[Source data]
--------
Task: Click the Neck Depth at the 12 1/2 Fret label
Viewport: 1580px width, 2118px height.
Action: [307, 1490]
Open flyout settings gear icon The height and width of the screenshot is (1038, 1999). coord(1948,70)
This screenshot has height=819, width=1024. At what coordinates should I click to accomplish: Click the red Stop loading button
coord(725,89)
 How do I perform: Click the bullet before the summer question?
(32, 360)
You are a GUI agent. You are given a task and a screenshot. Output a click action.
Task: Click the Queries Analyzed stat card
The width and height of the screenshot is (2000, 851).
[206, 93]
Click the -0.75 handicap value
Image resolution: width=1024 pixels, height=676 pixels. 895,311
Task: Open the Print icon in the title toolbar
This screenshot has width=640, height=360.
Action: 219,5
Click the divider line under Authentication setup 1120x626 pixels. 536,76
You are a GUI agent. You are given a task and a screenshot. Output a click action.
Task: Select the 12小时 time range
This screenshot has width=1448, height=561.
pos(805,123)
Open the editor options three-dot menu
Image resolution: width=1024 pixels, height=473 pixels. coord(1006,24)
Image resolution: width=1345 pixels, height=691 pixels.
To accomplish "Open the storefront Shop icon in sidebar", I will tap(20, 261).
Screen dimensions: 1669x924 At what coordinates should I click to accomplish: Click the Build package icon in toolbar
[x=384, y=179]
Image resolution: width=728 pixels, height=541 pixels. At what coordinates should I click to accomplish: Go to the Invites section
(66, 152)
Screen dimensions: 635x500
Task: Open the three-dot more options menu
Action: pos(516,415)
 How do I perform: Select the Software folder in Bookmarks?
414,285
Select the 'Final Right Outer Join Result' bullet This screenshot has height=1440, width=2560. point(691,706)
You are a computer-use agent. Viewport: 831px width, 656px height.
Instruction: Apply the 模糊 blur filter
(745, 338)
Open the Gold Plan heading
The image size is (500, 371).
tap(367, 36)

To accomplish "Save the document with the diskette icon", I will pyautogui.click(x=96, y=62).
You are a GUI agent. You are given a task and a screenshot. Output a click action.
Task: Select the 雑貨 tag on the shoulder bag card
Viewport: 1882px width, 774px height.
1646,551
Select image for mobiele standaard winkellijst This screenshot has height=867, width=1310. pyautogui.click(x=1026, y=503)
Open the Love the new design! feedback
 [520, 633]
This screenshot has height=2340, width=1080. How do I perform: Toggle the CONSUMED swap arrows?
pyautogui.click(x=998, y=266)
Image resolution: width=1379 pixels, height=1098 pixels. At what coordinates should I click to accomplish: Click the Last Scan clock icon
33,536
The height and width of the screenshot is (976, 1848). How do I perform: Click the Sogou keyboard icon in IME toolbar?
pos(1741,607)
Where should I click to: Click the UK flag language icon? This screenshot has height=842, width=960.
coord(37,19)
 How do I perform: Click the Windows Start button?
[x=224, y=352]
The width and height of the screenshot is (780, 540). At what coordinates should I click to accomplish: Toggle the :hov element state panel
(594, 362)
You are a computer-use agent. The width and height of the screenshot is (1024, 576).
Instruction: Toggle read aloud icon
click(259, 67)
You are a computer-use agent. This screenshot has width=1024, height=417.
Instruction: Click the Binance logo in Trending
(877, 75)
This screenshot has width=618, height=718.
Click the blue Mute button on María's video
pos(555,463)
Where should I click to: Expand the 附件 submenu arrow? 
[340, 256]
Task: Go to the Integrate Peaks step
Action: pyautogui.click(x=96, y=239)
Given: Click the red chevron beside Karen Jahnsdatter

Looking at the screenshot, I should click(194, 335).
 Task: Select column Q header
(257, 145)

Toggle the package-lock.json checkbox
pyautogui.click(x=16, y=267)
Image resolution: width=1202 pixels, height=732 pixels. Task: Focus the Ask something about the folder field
--------
Requirement – Only a number is wanted here: how many lines in the data above include the string "computer"?

Answer below – 3